Despite the increased emphasis on obesity and diet-related diseases, nutrition education remains lacking in many internal medicine training programs. We evaluated the attitudes, self-perceived proficiency, and knowledge related to clinical nutrition among a cohort of internal medicine interns.


Nutrition attitudes and self-perceived proficiency were measured using previously validated questionnaires. Knowledge was assessed with a multiple-choice quiz. Subjects were asked whether they had prior nutrition training.


Of the 114 participants, 61 (54%) completed the survey. Although 77% agreed that nutrition assessment should be included in routine primary care visits, and 94% agreed that it was their obligation to discuss nutrition with patients, only 14% felt physicians were adequately trained to provide nutrition counseling. There was no correlation among attitudes, self-perceived proficiency, or knowledge. Interns previously exposed to nutrition education reported more negative attitudes toward physician self-efficacy (p = 0.03).


Internal medicine interns’ perceive nutrition counseling as a priority, but lack the confidence and knowledge to effectively provide adequate nutrition education.


The most recent NHANES data released in April 2006 revealed that approximately two-thirds of US adults are over-weight or obese, with significant increases in the prevalence of obesity among men, children and adolescents [1]. Obesity-related diseases including diabetes, coronary artery disease, stroke, hypertension, and certain cancers are among the leading causes of death in the US [2,3]. Given its’ epidemic proportions, obesity has emerged as one of our nation’s most important public health challenges.
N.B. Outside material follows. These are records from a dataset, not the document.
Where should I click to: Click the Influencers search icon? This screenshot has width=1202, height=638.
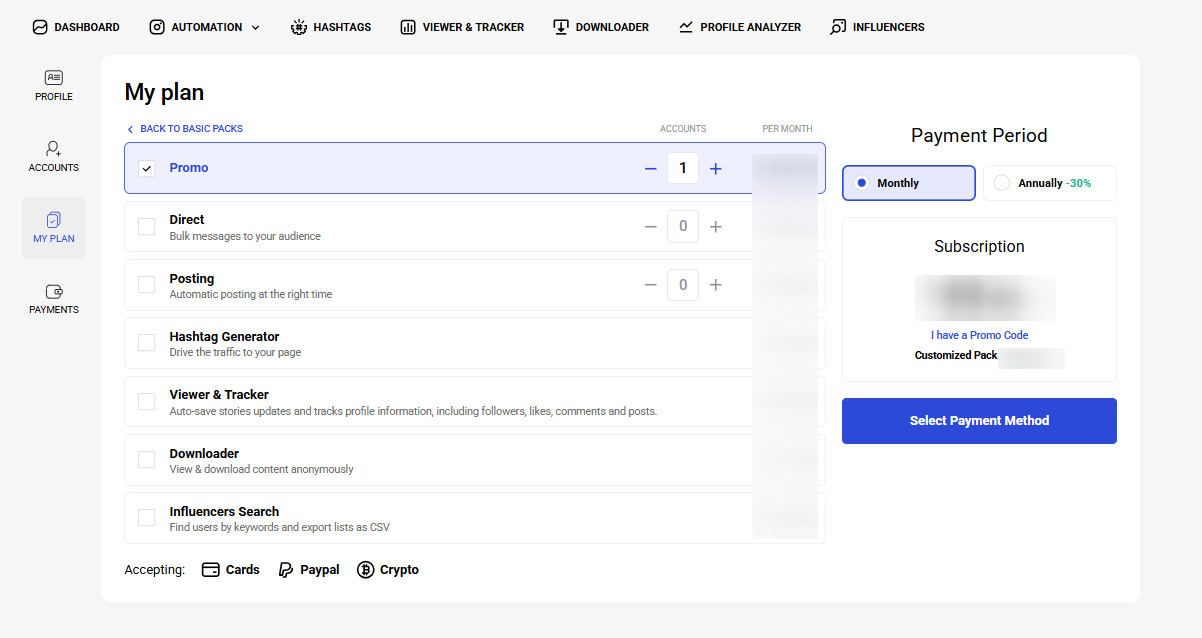coord(838,27)

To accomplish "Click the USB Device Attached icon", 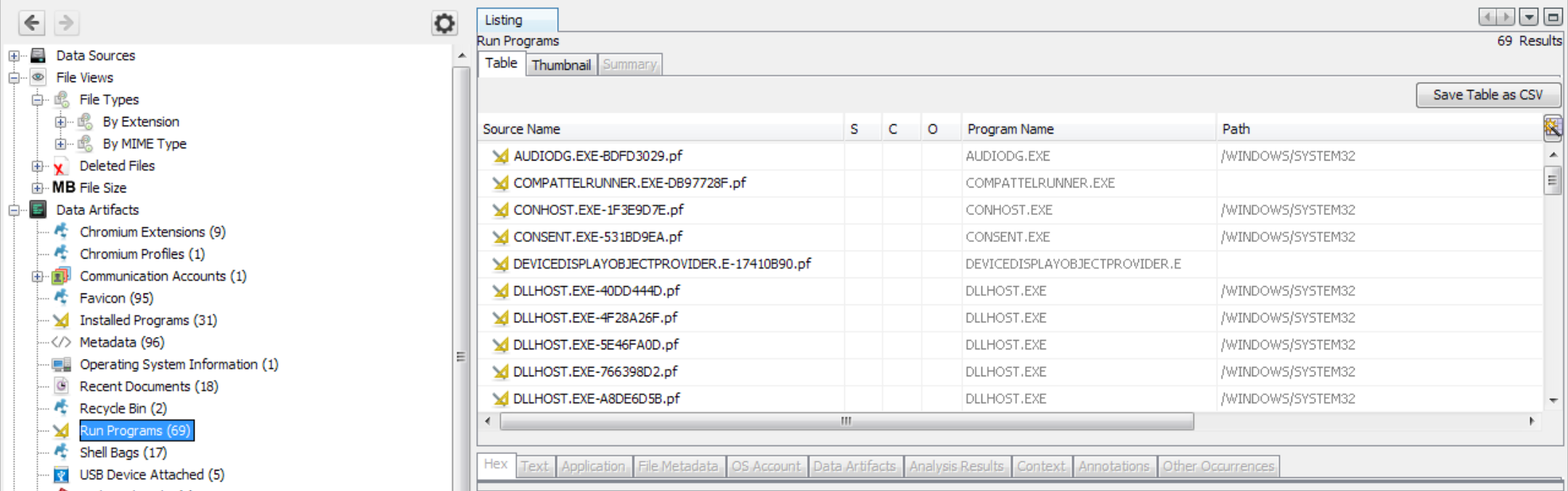I will click(x=62, y=475).
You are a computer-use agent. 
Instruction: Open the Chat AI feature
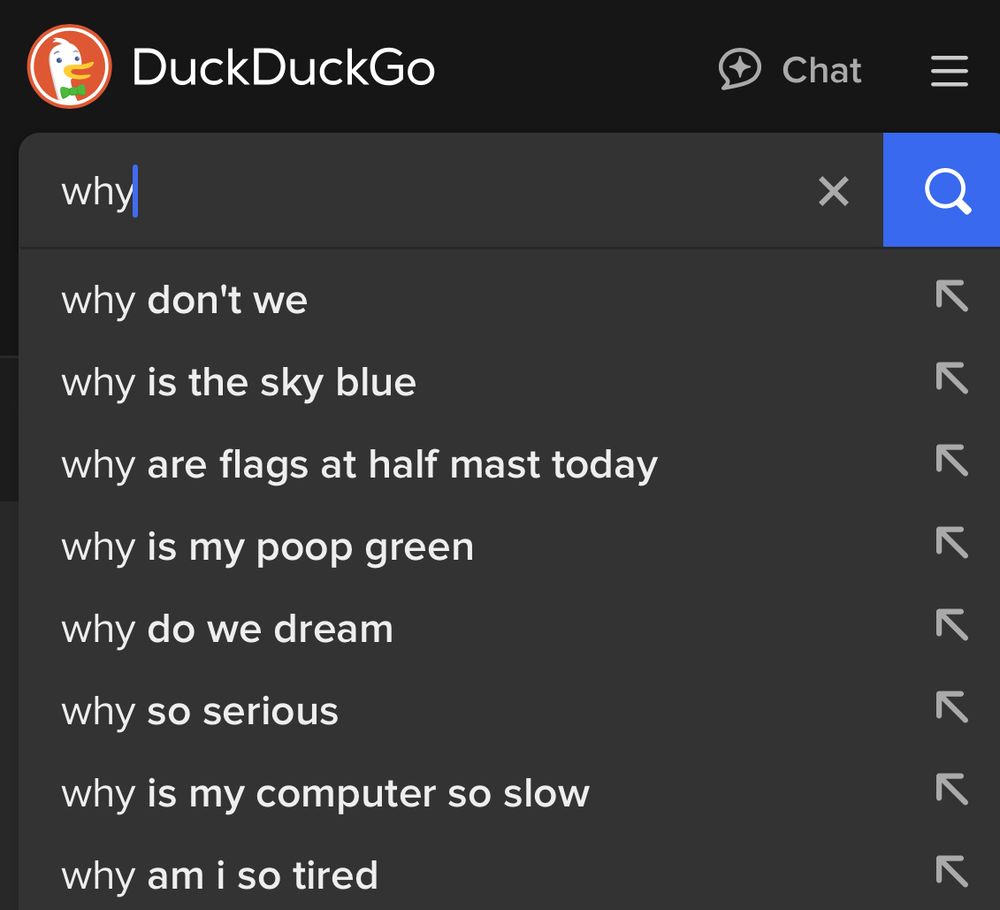[x=790, y=69]
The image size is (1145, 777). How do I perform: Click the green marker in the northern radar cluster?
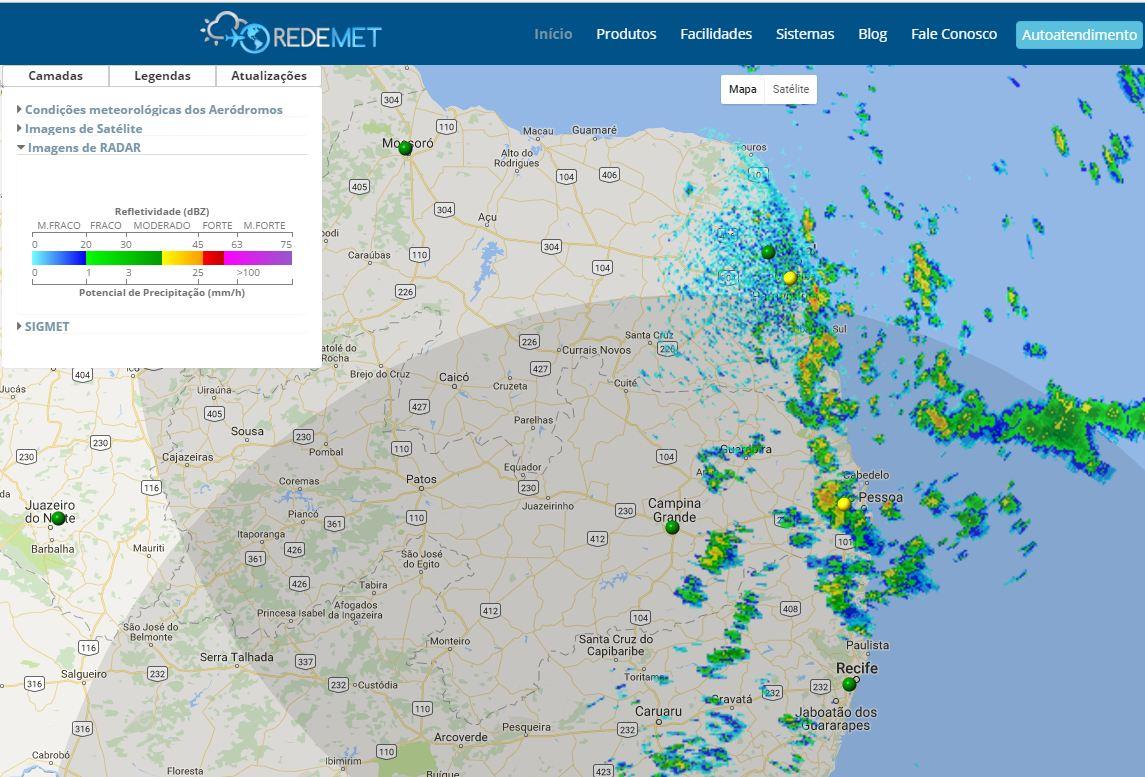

More and more, the primary care provider is expected to be a key player in tackling this battle, especially given data suggesting that patients consider physicians to be one of the most credible sources of nutrition information [4]. However, less than half of primary care physicians routinely discuss weight loss with obese patients or provide dietary counseling [4,5]. Why? Although lack of time and lack of patient compliance are the most commonly perceived barriers, 67% of physicians report lack of training in counseling skills and 62% report deficits of knowledge about nutrition as major barriers [4]. Physicians do, however, hold positive views about the importance of nutrition [4,6]. The need for nutrition education for physicians, therefore, has never been more urgent.

Within recent years, nutrition has emerged as an important topic in medical education. In 1997, the National Heart, Lung, and Blood Institute created the Nutrition Academic Award (NAA) in an effort to develop innovative strategies for nutrition education for medical students. Twenty-one medical schools have been recipients of the award since that time [7]. Although more material on nutrition has been integrated into medical school curricula since the inception of the NAA, 51.1% of US medical school graduates in 2005 (compared to 64.4% in 1998) still reported that they received inadequate nutrition education during their undergraduate medical training [8]. Although fewer studies are available, it appears that training in nutrition during residency is even more deficient [9]. This trend is concerning, as medical students’ interest and enthusiasm in nutrition education has been found to wane rapidly in the absence of reinforcement from their clinical house staff and faculty mentors, who also feel inadequate in their own nutrition knowledge and counseling skills [4,10].

To guide the design of an effective nutrition curriculum for residents, we performed a targeted needs assessment to determine the attitudes, self-perceived proficiency, and knowledge related to nutrition and obesity among internal medicine interns. Although prior studies have reported on the relationship between nutrition attitudes and knowledge [11-13], results have been equivocal and there are no studies examining the correlations among attitudes, self-perceived proficiency, and knowledge. This study seeks to further elucidate these relationships.